= Stated problem 1 =
In the solar system thread, what used inverter did nadja first find for about $700?
— start Page —
# Poor Man's Working Solar System



## nadja (May 22, 2011)

I figured out that pic's say a thousand words, and when it comes to solar, especially for the newbie, they may prehaps say even more. Most of the new people to solar only see the "proffesional" installed system, which although works, costs about 50% more then what you can do it yourself. So, the link below will take you directly to the page on my web site where you can see how it works . Nadja 


http://www.southwestjewelryatitsbest.com/MySolarSystem.html


----------



## Ky-Jeeper (Sep 5, 2010)

When you say poormans
, what is your investment?


nadja said:


> I figured out that pic's say a thousand words, and when it comes to solar, especially for the newbie, they may prehaps say even more. Most of the new people to solar only see the "proffesional" installed system, which although works, costs about 50% more then what you can do it yourself. So, the link below will take you directly to the page on my web site where you can see how it works . Nadja
> 
> 
> http://www.southwestjewelryatitsbest.com/MySolarSystem.html


----------



## nadja (May 22, 2011)

Well, I started with an 80 watt kyrocera panel which was $400.00 way back when. My Trojen T-105 batteries were about $40.00 back when and my first charge controller which is long burned out was about $30.00. I found a used Trace 1512 inverter for about 700.00 which have come way down.

What do I have in it now ? 14 kyrocera and/or mitisbishie 80 watt panels at $400.00 ea. 4 used kyrocera 125's at $225.00 ea , 4 Trace c-60's
at about 300.00 ea including the led covers, Trace factory refurbished 2515 for around 600./00 I also have a 2512 mod sine wave trace inverter (400.00) used as an emergancy back up, a trace c0-60 back up and I just recently found an outback mppt60 used and I will for now just keep if for a back up for 225.00 Total in my wind system which I did all the labor myself, right around $3,000.00. But already wired and creat'ed for a second one, in that cost. But I did it one piece at a time. I also have a couple of more panels that I found new , store going out of bus. for 300.00 for the pair. Amophores panels. Ok but not good.


----------
— end Page —
— start Data to use —
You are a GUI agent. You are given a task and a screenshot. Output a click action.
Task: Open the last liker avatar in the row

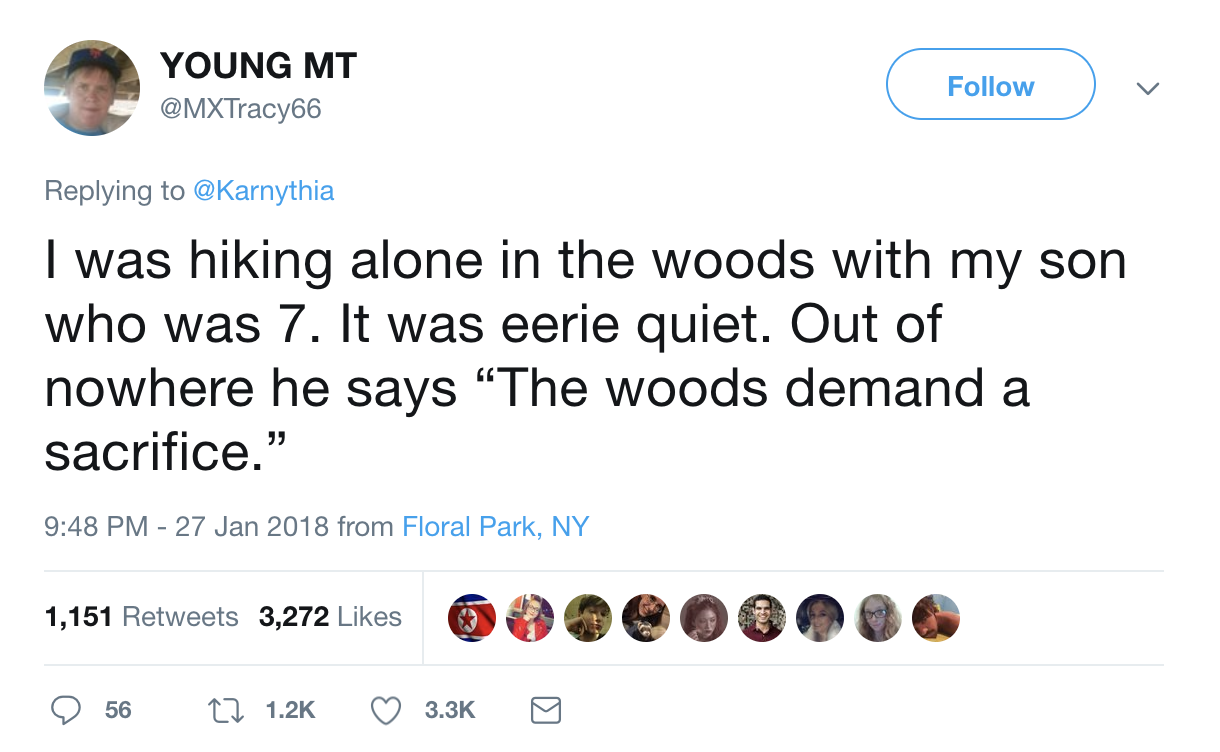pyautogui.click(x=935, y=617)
— end Data to use —
— start Data to use —
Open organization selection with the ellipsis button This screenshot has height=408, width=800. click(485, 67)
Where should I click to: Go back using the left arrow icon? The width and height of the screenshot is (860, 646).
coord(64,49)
— end Data to use —
— start Data to use —
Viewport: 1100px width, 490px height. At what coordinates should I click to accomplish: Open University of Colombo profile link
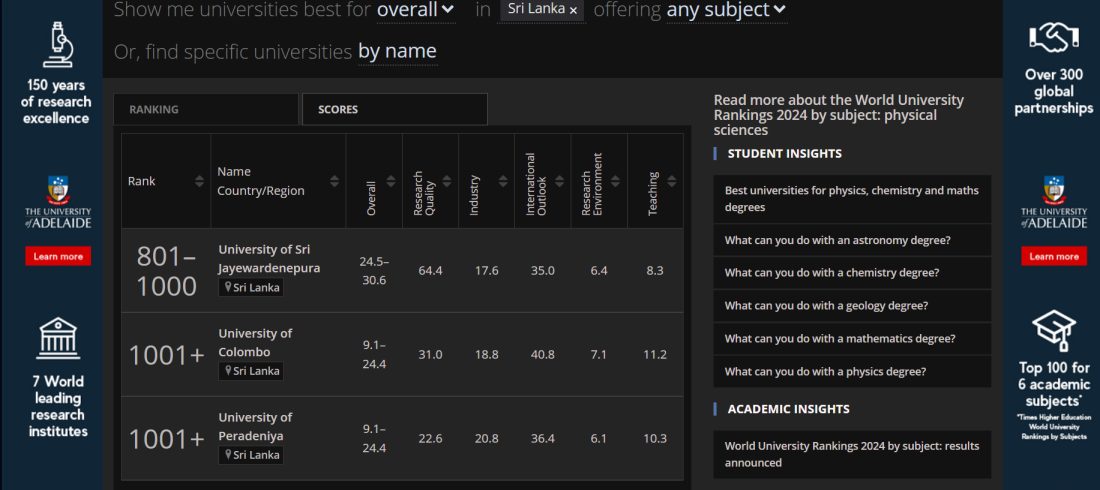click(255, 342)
— end Data to use —
= Stated problem 2 =
In the listing, begin at the line that has "Viewport: 1100px width, 490px" and stop after the line that has "click(255, 342)". Rewrite only those lines with "profile" changed to "homepage" and leave the pictures out.

= Written response 1 =
A Trace 1512 inverter.

= Written response 2 =
Viewport: 1100px width, 490px height. At what coordinates should I click to accomplish: Open University of Colombo homepage link
click(255, 342)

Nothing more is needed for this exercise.